DATA FOR REVIEW:
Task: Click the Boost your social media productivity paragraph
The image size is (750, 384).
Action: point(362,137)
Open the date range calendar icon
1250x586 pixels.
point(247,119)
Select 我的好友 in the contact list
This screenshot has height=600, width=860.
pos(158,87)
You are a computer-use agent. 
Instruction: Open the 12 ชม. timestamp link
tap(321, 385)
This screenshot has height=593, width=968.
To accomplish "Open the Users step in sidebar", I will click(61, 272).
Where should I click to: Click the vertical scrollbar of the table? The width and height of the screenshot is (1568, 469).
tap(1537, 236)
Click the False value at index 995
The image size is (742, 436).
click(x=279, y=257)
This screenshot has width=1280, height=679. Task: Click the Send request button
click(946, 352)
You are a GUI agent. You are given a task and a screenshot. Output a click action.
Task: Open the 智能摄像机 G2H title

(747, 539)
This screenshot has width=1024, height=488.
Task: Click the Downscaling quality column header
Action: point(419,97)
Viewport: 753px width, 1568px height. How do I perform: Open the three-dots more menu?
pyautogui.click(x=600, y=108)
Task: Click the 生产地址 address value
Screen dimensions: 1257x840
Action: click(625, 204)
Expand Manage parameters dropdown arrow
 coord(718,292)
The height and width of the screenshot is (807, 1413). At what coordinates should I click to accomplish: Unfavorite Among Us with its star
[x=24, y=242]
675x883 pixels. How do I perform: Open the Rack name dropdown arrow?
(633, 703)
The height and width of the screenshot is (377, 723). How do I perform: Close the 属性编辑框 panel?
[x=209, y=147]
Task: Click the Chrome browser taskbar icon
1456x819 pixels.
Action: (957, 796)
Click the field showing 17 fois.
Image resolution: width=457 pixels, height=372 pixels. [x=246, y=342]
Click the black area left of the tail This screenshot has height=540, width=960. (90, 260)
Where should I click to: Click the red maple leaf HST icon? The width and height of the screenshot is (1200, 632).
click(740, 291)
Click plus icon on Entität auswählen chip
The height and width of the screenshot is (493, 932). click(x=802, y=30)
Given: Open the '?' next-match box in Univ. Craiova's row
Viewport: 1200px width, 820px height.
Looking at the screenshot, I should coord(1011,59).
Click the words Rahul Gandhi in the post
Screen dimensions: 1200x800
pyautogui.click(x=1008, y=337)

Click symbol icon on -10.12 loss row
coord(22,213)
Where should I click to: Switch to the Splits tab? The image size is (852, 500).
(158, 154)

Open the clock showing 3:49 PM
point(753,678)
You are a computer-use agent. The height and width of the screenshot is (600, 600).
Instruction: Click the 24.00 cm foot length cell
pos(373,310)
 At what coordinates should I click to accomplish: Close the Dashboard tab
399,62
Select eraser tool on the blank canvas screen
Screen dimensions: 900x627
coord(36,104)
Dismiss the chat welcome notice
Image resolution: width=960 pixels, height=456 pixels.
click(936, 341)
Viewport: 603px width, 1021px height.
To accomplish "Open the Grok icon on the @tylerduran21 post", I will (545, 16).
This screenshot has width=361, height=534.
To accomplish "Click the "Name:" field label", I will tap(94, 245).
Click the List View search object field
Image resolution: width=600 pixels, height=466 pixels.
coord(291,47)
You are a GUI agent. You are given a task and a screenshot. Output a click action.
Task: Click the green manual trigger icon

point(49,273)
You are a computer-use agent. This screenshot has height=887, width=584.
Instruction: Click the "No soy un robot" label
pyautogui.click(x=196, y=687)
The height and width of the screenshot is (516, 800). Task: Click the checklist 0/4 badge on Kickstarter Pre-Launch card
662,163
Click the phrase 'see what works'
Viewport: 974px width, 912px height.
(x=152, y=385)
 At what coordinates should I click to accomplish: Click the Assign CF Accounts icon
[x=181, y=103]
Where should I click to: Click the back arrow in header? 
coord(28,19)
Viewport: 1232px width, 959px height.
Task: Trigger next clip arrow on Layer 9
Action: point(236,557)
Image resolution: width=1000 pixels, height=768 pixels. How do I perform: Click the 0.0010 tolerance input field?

TASK: Return each line of the data where the word "computer" appears.

TASK ANSWER:
You are a computer-use agent. 
You are a computer-use agent. The height and width of the screenshot is (600, 600).
You are a computer-use agent. This screenshot has height=887, width=584.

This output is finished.